**TRY IT**
Give every entry again, exactly.

########

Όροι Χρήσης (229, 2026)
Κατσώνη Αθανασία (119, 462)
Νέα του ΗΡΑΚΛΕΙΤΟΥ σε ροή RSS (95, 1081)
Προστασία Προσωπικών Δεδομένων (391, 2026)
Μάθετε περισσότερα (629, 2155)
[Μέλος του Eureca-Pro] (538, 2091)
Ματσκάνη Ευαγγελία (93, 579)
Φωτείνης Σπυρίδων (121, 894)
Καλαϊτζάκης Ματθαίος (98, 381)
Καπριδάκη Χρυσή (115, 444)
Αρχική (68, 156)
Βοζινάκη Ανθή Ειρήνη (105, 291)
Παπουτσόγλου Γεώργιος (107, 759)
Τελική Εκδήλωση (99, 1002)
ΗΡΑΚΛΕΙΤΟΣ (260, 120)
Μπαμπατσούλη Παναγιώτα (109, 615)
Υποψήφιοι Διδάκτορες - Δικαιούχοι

########

**RESULT FOR THIS TASK**
Όροι Χρήσης (229, 2026)
Κατσώνη Αθανασία (119, 462)
Νέα του ΗΡΑΚΛΕΙΤΟΥ σε ροή RSS (95, 1081)
Προστασία Προσωπικών Δεδομένων (391, 2026)
Μάθετε περισσότερα (629, 2155)
[Μέλος του Eureca-Pro] (538, 2091)
Ματσκάνη Ευαγγελία (93, 579)
Φωτείνης Σπυρίδων (121, 894)
Καλαϊτζάκης Ματθαίος (98, 381)
Καπριδάκη Χρυσή (115, 444)
Αρχική (68, 156)
Βοζινάκη Ανθή Ειρήνη (105, 291)
Παπουτσόγλου Γεώργιος (107, 759)
Τελική Εκδήλωση (99, 1002)
ΗΡΑΚΛΕΙΤΟΣ (260, 120)
Μπαμπατσούλη Παναγιώτα (109, 615)
Υποψήφιοι Διδάκτορες - Δικαιούχοι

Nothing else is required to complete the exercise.